══ Document segment ══

How is a Limited Liability Company (LLC) taxed?
Posted: Aug 26, 2018
Definition: A limited liability company is a business structure widely known in the US in which the member(s) is only liable to the company’s debts up to the value of available assets of the business. In a limited liability company, the owner(s)’s personal property does not get affected if the company goes bankrupt or if the owner(s) fails to pay the debts.
A limited liability company incorporates the combined characteristics of a corporation and a sole proprietorship or a partnership firm. The element of limited liability is similar to a corporation’s liability while not being separately taxed is a feature of sole proprietorship and partnership.
How is a limited liability company taxed?
The Internal Revenue Service (IRS) calls limited liability company a ‘pass-through’ entity, which means it is not a separate tax entity. All the members report the profit and loss details on their personal tax returns, the company does not separately pay any taxes. The number of members of the LLC decides whether the IRS considers it a sole proprietorship or a partnership.
Single member limited liability company
Single Member Limited Liability Company (SMLLC) is considered as a disregarded entity – an entity which is not recognized for tax purposes by the IRS, separate from its owner. The owner has to fill the IRS Schedule C form, report the profits and losses on personal income tax return and has to file it with 1040 tax return. If the owner of an LLC leaves the profits in the company’s bank account for any unforeseen event, even then he would have to pay income tax on that amount at the year-end. An LLC may, however, elect itself as a corporation. In that case, the owner would be required to file a separate tax return instead of continuing to self-employment income on Schedule C.

═══

=== Task to complete ===
Print the part of the LLC taxation article that begins at the words "The Internal Revenue" and stops after "or a partnership.", copying it word for word.

══ Dataset extract ══

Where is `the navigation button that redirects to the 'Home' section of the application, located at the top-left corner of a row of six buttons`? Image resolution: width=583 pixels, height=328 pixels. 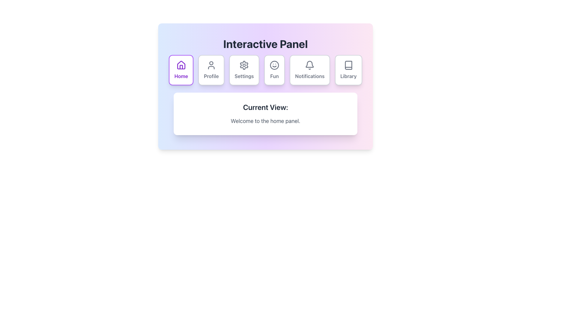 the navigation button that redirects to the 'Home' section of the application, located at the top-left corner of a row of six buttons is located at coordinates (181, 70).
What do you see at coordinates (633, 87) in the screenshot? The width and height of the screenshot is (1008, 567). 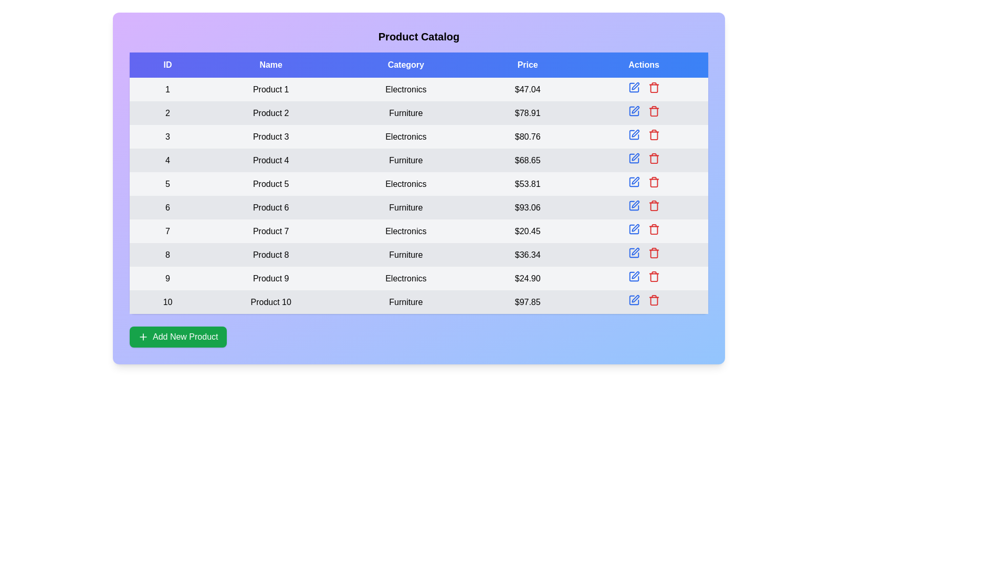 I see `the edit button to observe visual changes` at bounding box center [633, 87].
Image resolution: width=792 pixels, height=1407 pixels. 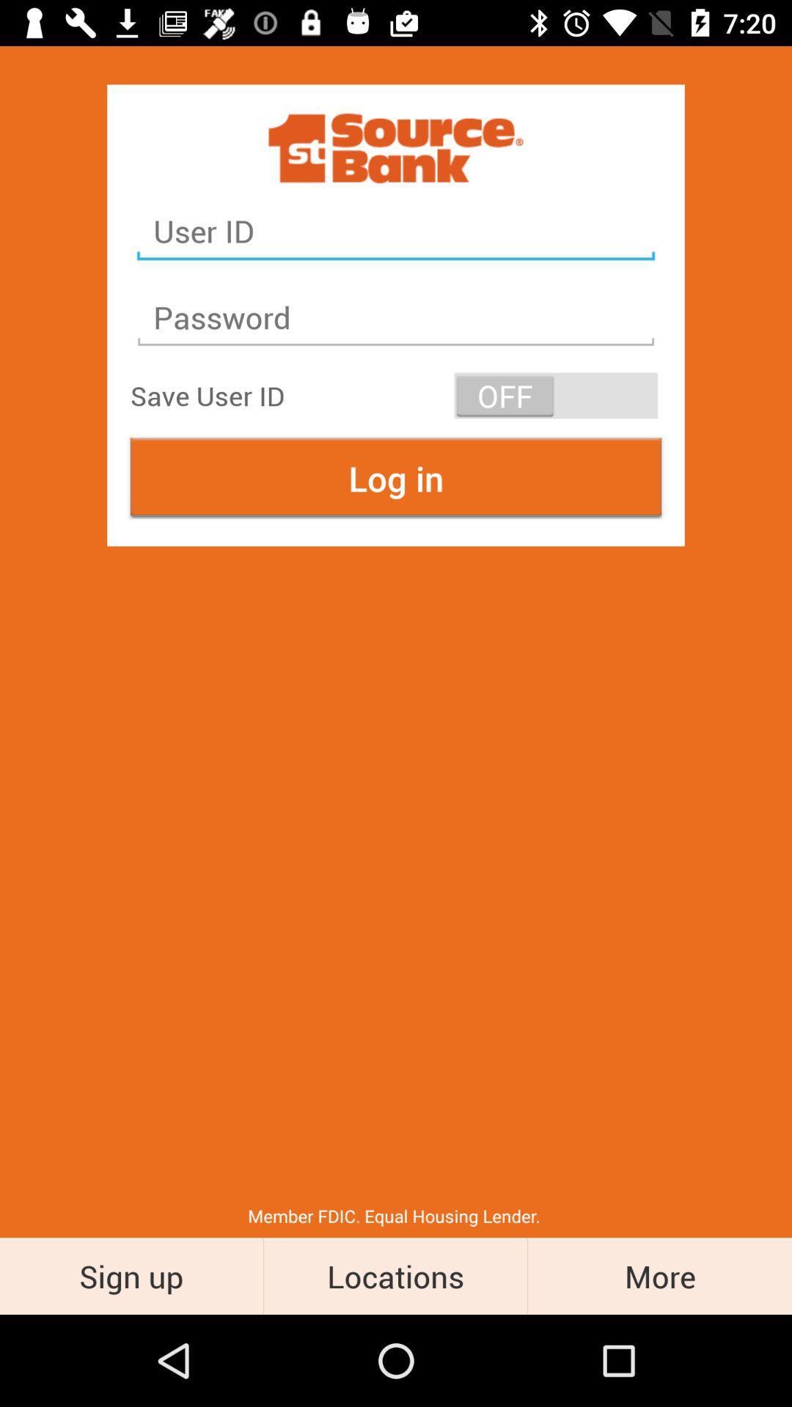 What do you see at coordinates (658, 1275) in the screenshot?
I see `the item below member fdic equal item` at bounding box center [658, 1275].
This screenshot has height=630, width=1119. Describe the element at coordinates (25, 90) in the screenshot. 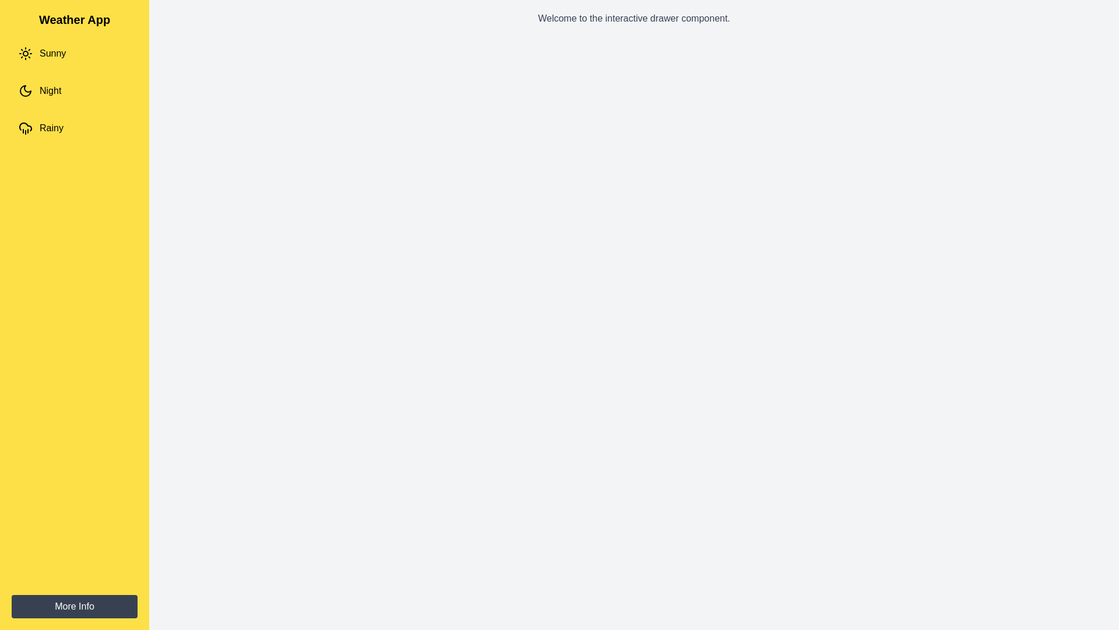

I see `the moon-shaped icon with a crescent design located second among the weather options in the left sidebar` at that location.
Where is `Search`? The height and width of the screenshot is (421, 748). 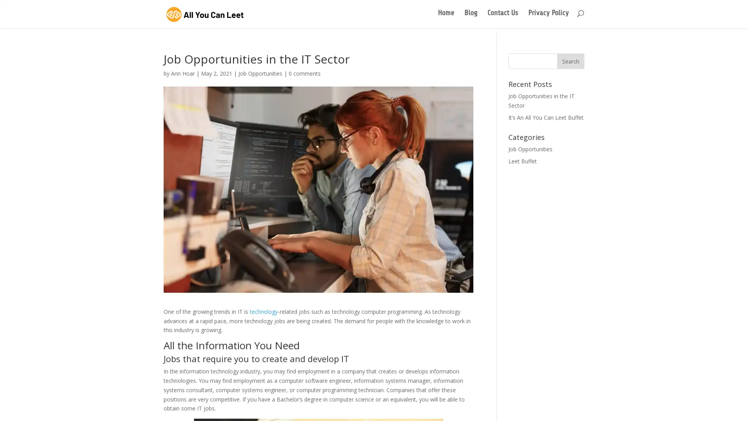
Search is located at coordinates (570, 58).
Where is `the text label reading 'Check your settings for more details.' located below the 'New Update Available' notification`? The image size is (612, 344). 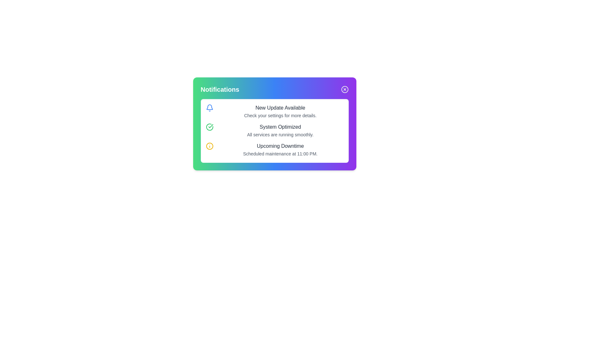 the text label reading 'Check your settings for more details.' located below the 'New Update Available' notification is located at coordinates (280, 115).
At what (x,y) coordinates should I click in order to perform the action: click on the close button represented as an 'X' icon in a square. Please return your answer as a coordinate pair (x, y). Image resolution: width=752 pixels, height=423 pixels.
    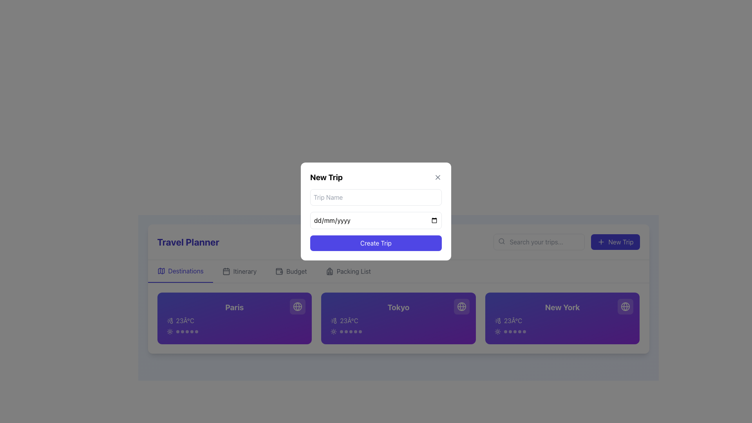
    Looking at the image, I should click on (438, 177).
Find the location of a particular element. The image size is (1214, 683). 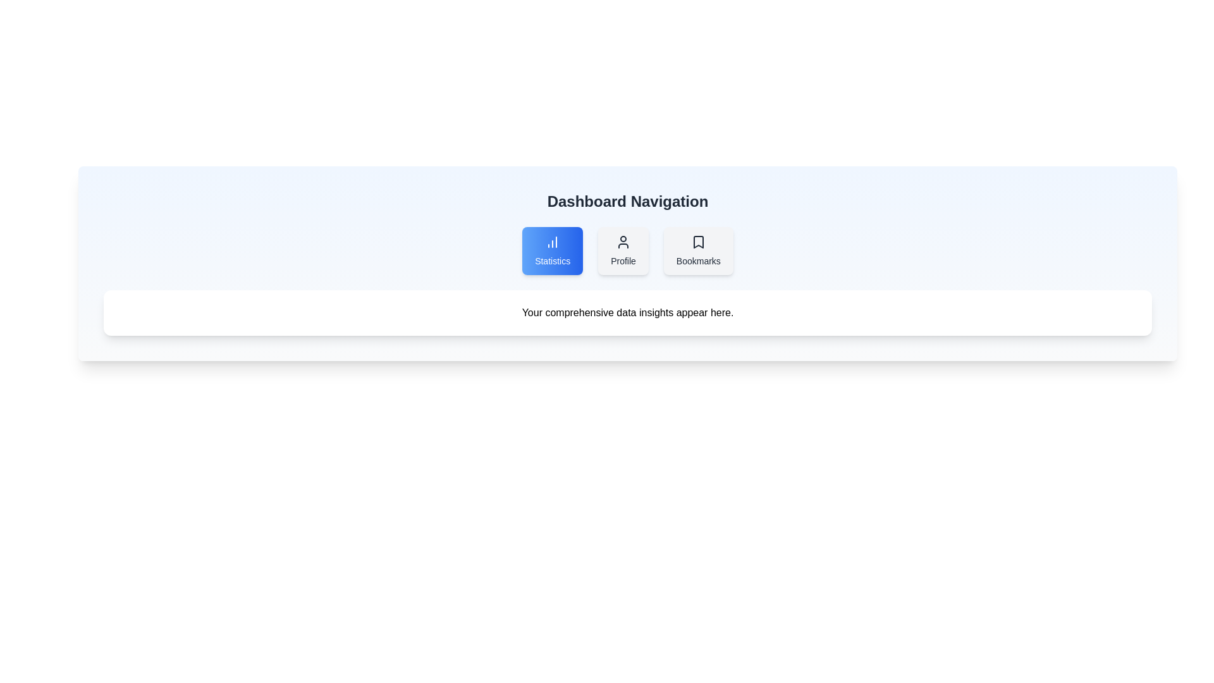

═══
══ Dataset extract ══

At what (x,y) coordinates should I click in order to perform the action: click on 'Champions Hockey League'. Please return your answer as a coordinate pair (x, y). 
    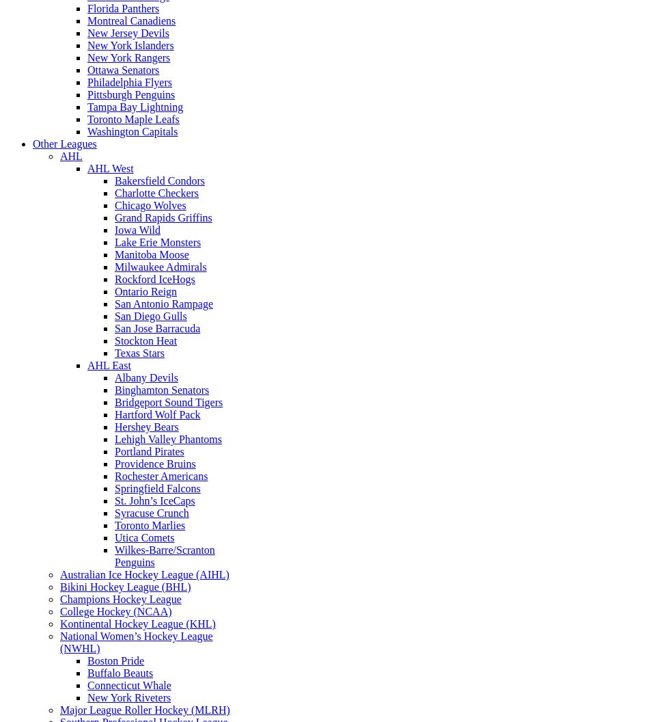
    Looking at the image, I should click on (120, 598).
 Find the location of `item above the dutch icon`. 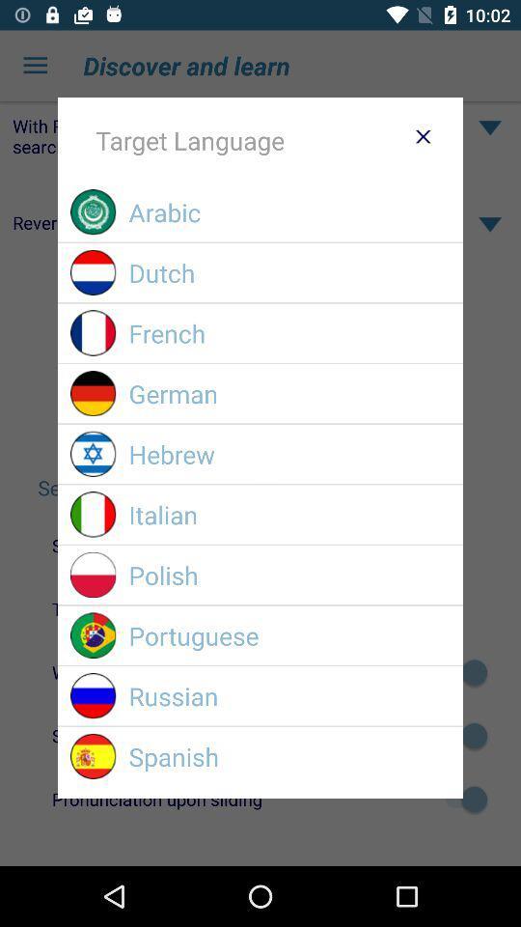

═══

=== Response for this exercise ===
The Internal Revenue Service (IRS) calls limited liability company a ‘pass-through’ entity, which means it is not a separate tax entity. All the members report the profit and loss details on their personal tax returns, the company does not separately pay any taxes. The number of members of the LLC decides whether the IRS considers it a sole proprietorship or a partnership.